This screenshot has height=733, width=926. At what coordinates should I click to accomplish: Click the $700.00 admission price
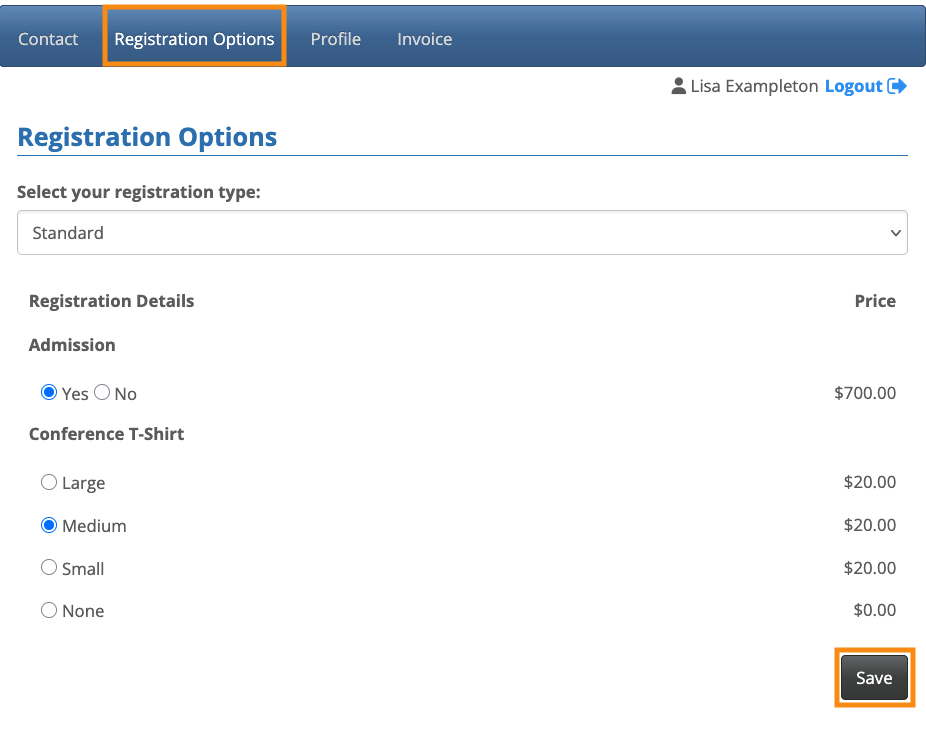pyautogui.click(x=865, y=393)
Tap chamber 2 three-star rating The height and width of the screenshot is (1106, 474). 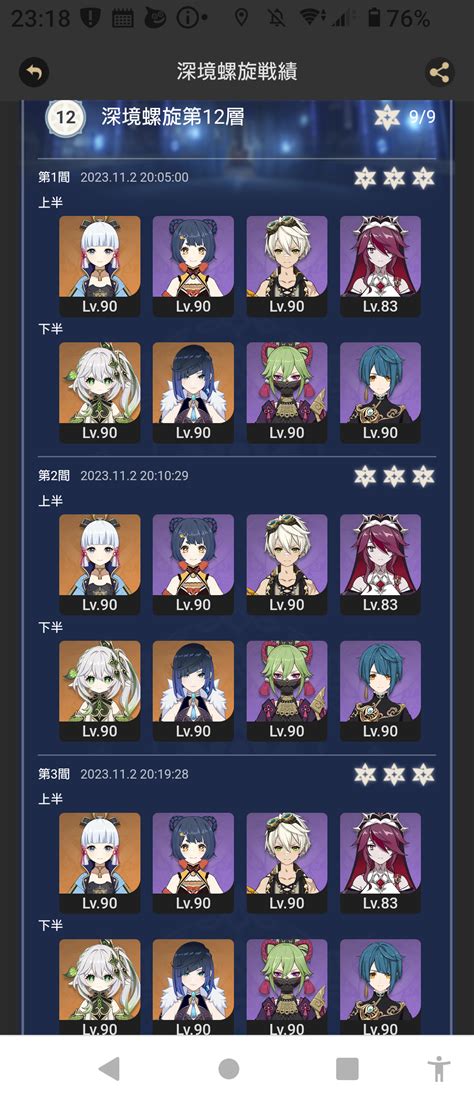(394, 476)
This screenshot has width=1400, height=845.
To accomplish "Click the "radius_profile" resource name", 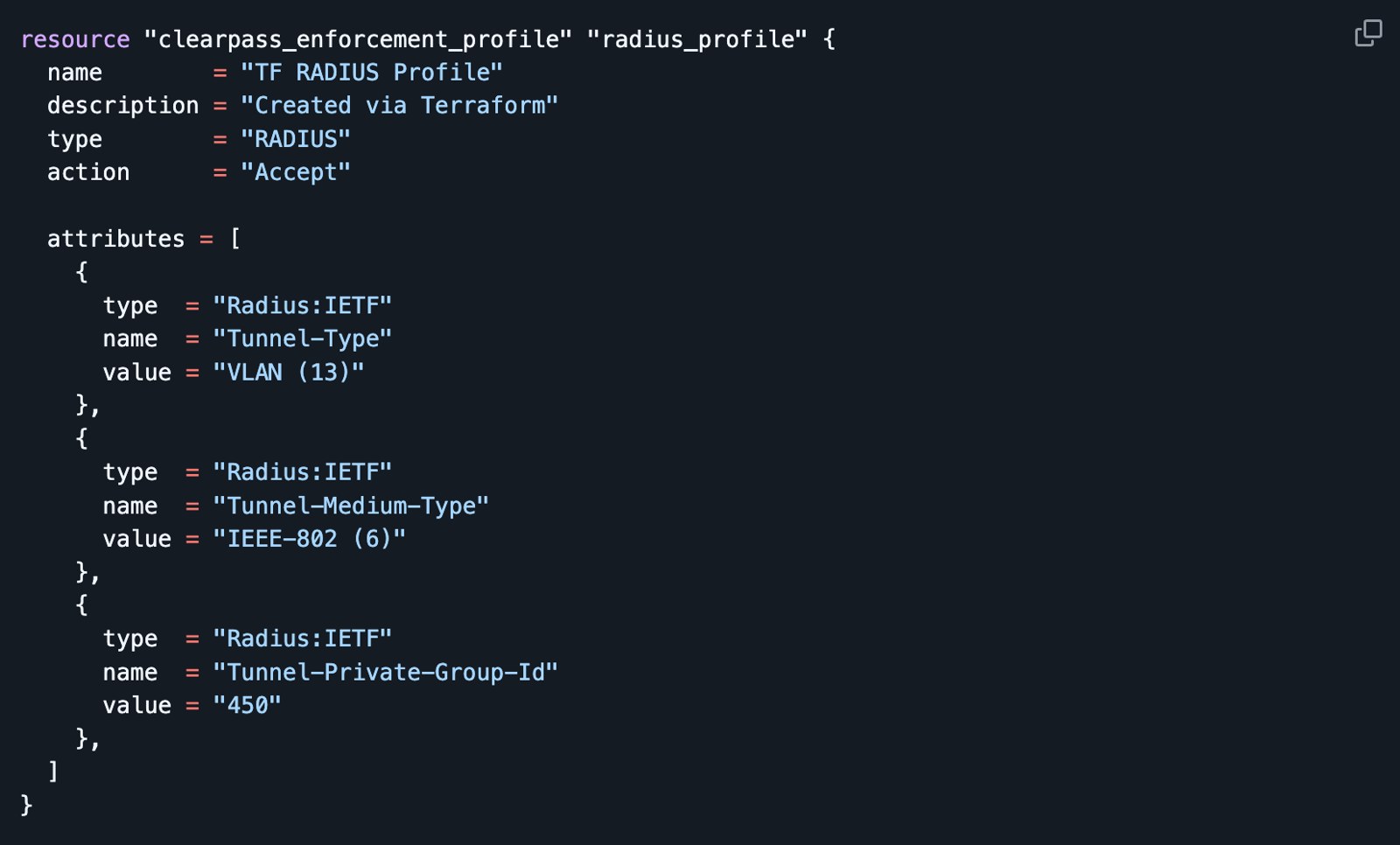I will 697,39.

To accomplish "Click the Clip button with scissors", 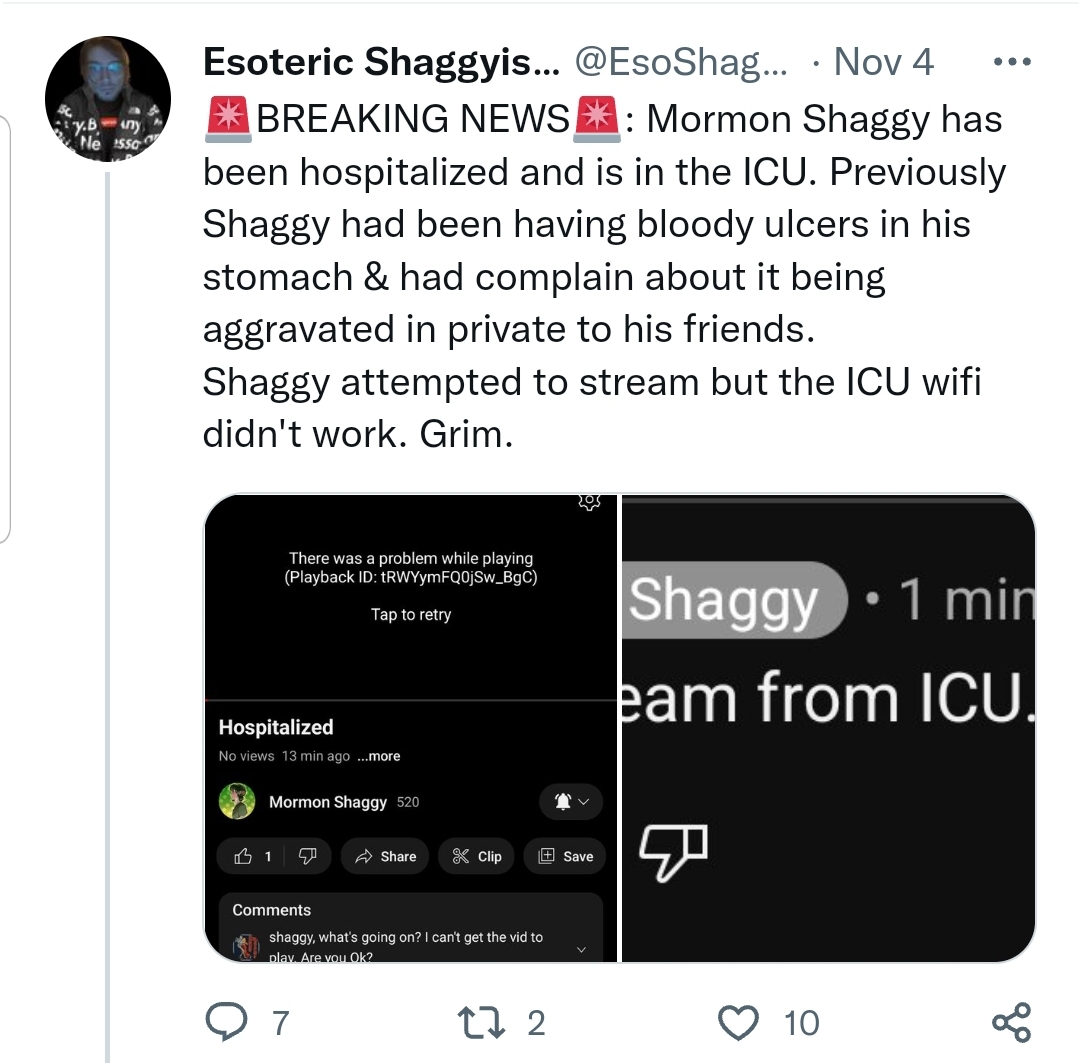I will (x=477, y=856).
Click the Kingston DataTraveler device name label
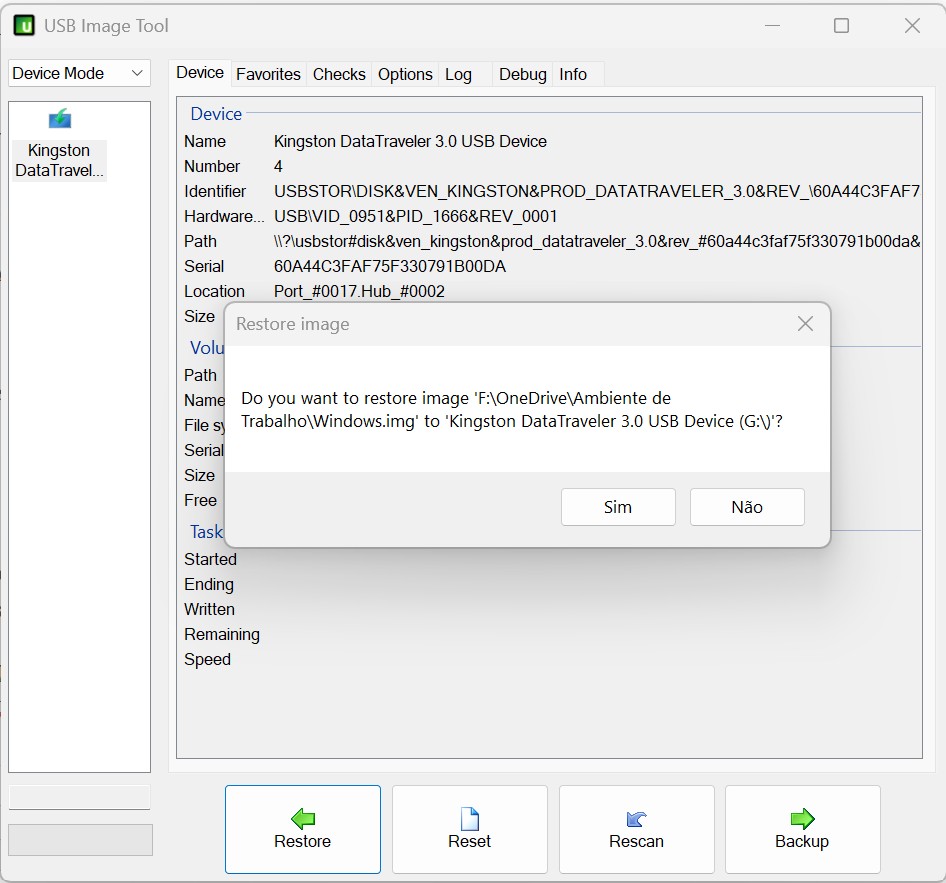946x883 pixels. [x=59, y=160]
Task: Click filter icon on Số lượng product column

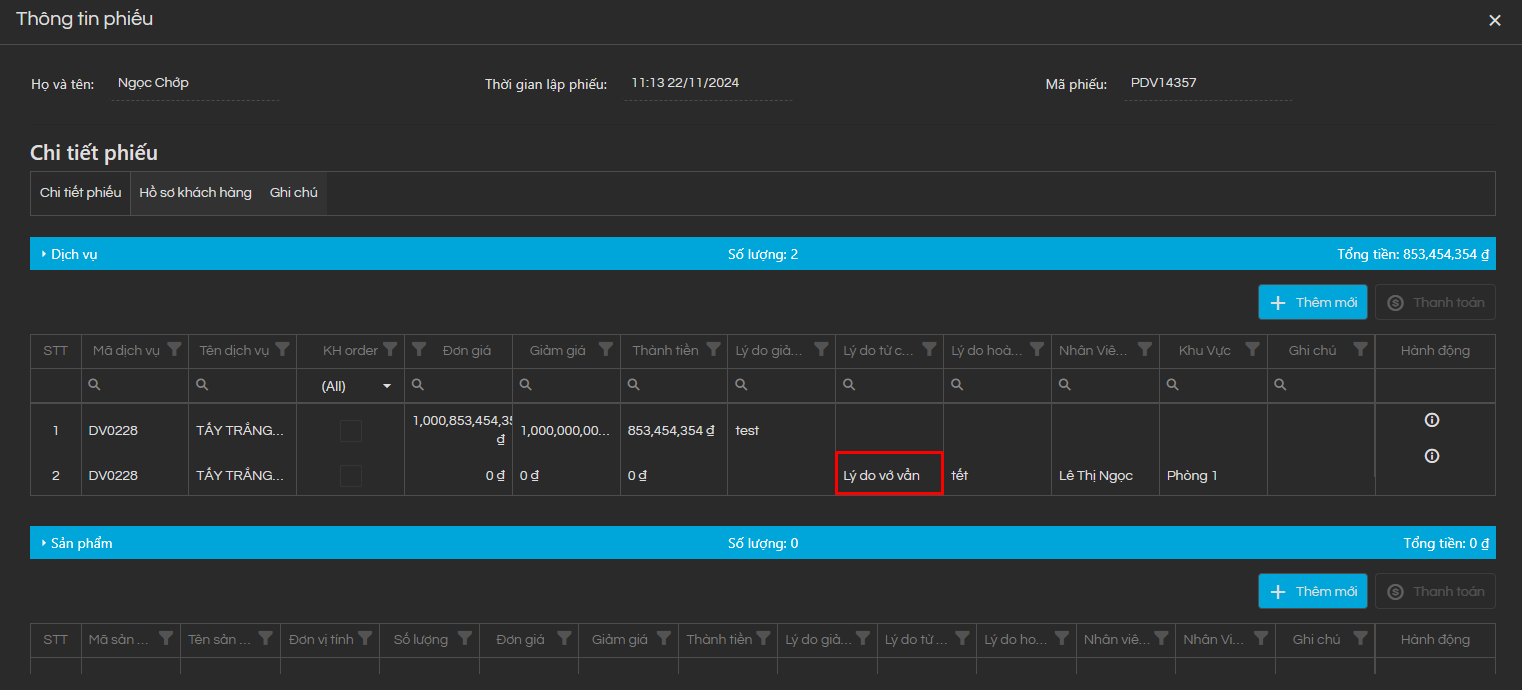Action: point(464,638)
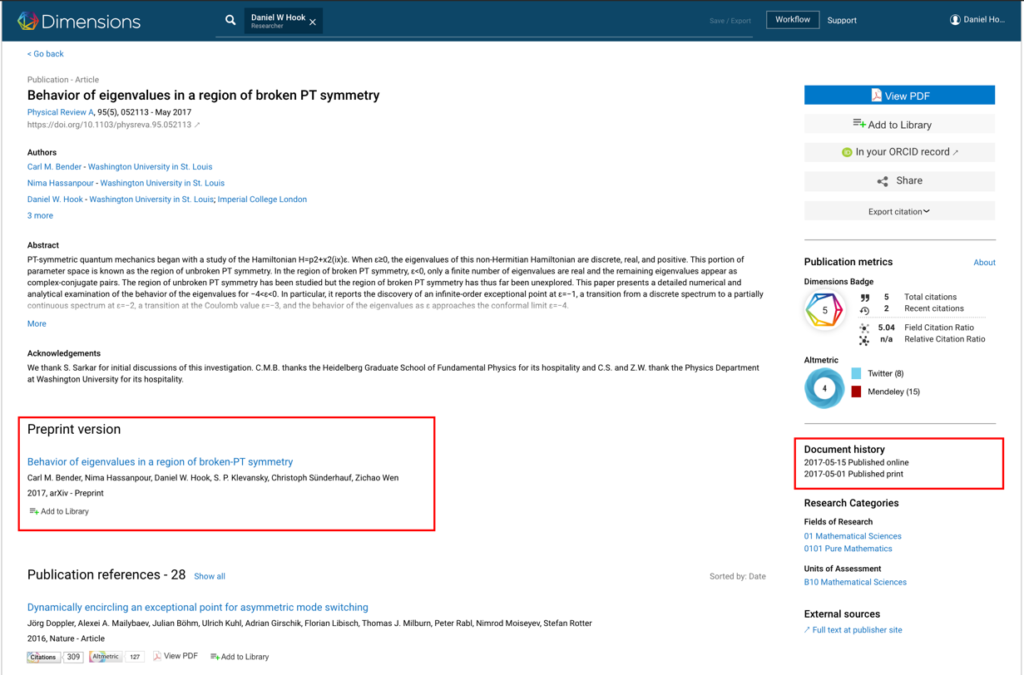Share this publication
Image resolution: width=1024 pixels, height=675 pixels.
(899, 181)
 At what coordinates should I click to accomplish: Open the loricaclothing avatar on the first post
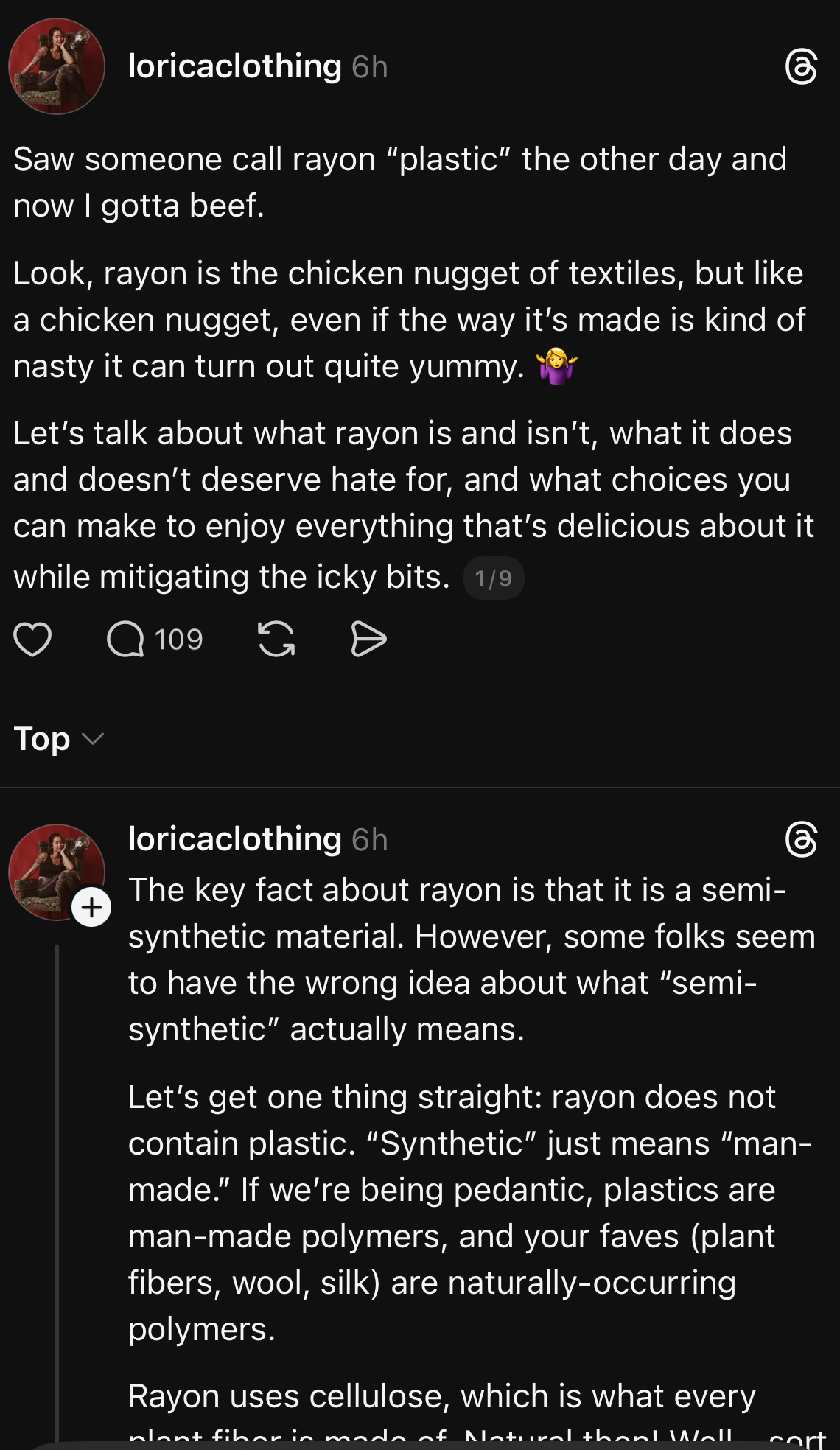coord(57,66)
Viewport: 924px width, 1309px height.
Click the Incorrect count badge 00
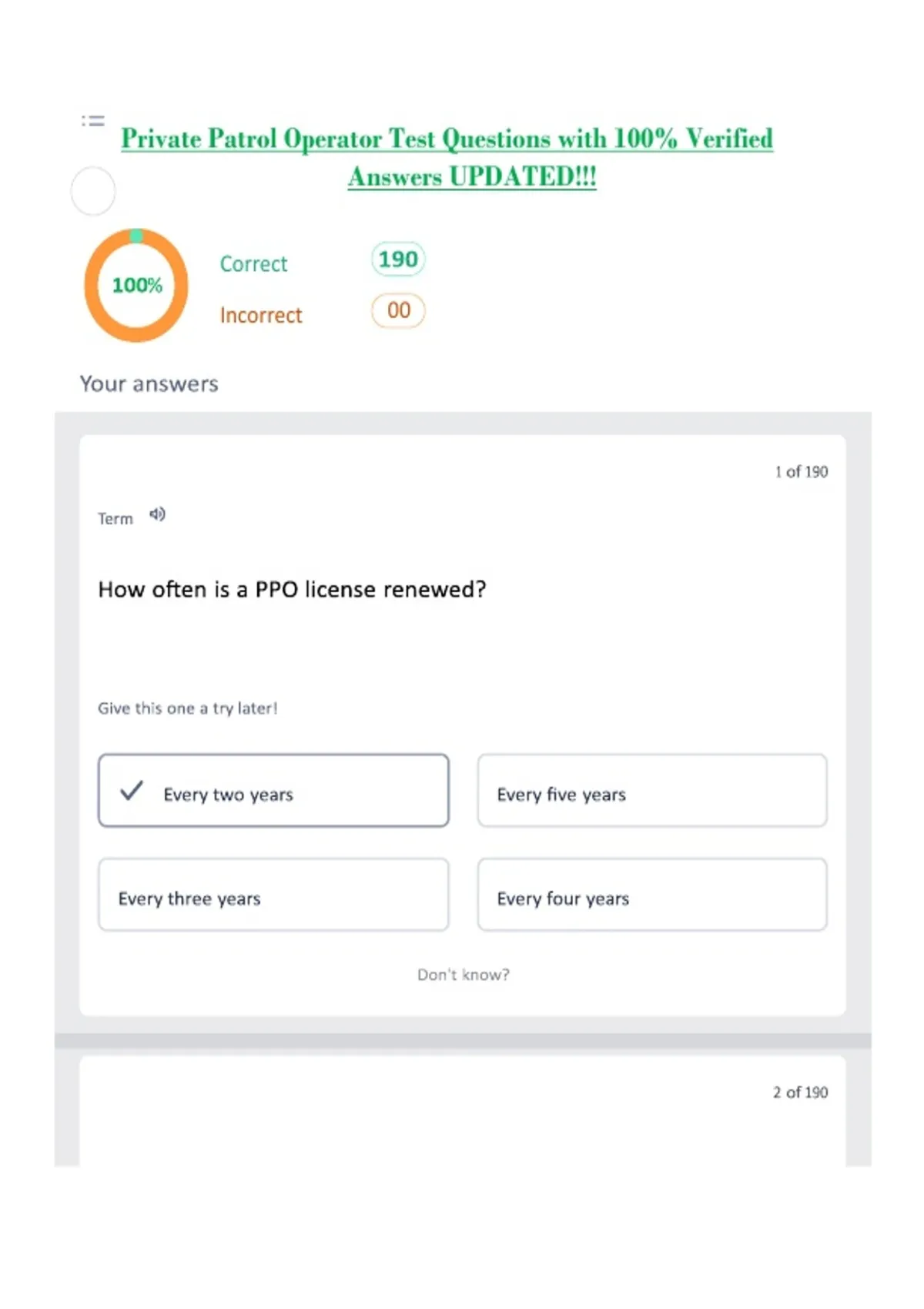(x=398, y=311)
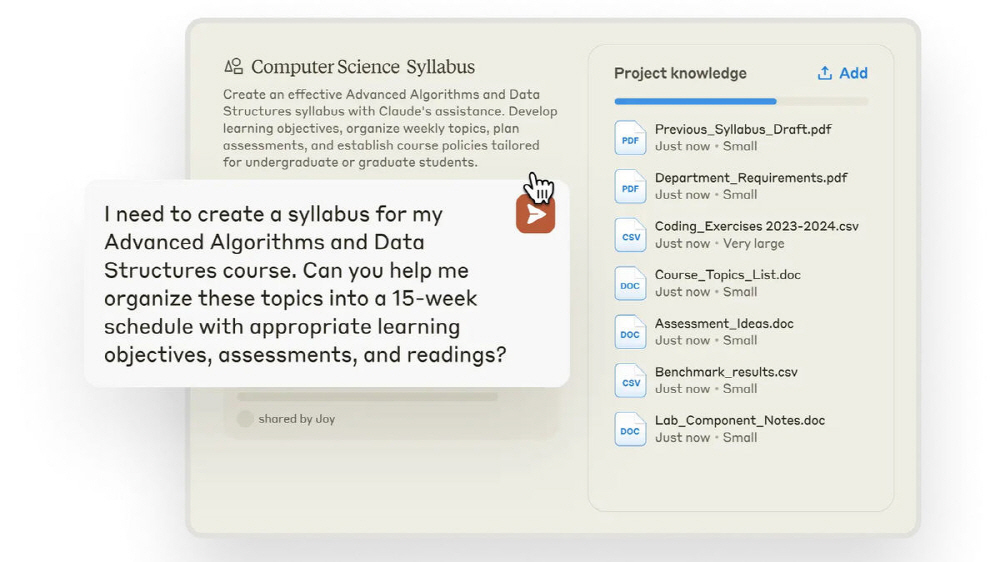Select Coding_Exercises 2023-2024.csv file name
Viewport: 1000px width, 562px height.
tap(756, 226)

━━━━━━━━━━

TRY IT: The required output consists only of the lines from the one containing "Viewport: 924px width, 1309px height." to the last line of the material, reproduced exactly, pictures excluded.

RESPONSE TO THE TASK:
Viewport: 924px width, 1309px height.
Click the Incorrect count badge 00
(x=398, y=311)
Select Coding_Exercises 2023-2024.csv file name
Viewport: 1000px width, 562px height.
tap(756, 226)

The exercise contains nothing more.